**Instruction:** Put every line of the items below into a Markdown table with two columns, No. and Text, numbering the lines and skipping any blank ones. Leave the pictures out.

Records from a collection of data
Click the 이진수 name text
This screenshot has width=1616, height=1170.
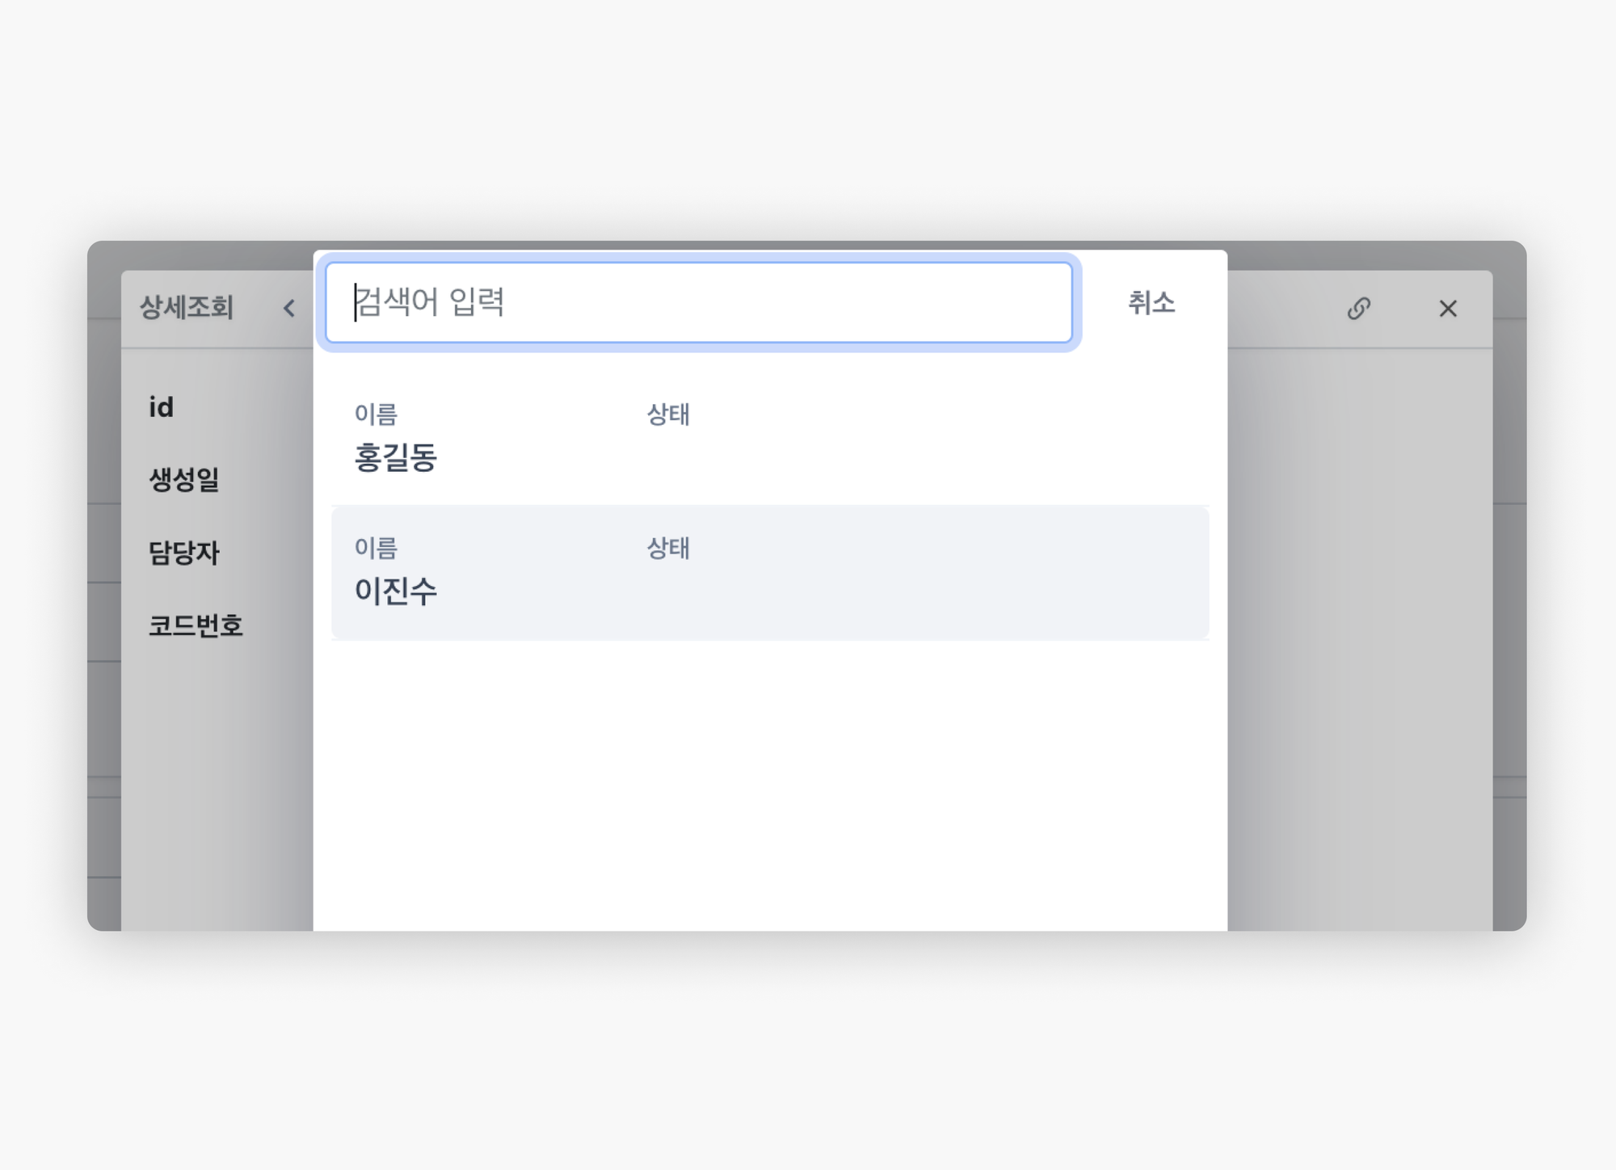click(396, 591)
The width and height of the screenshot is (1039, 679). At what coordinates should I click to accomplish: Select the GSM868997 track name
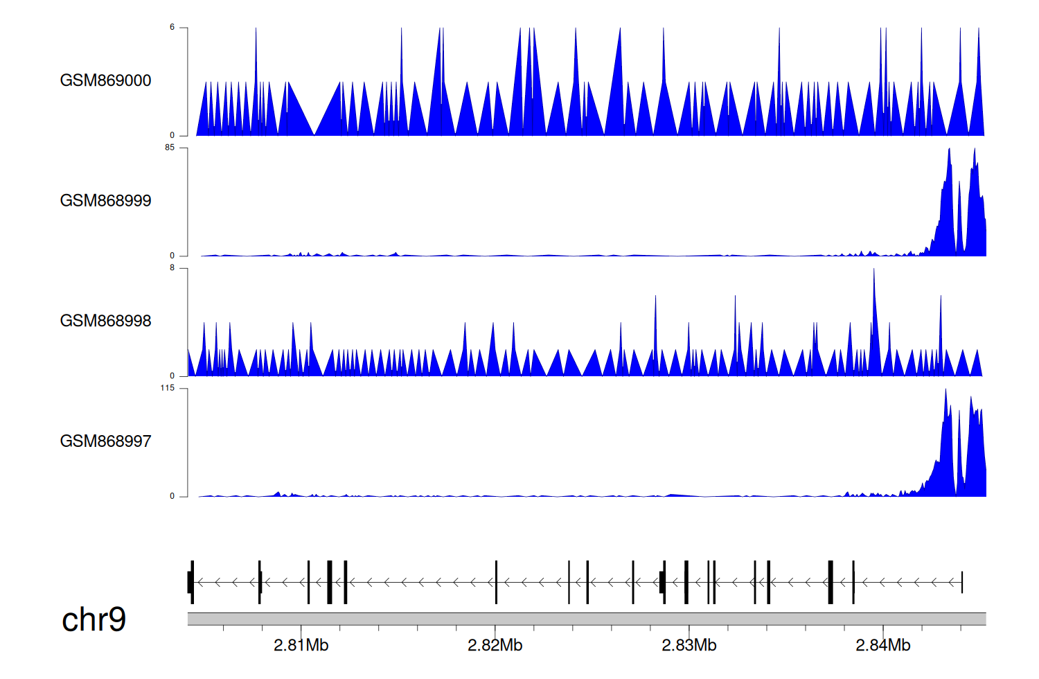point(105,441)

**Answer to the task:**
| No. | Text |
|---|---|
| 1 | Click the 이진수 name text |
| 2 | This screenshot has width=1616, height=1170. |
| 3 | click(396, 591) |
| 4 | The width and height of the screenshot is (1039, 679). At what coordinates should I click to accomplish: Select the GSM868997 track name |
| 5 | point(105,441) |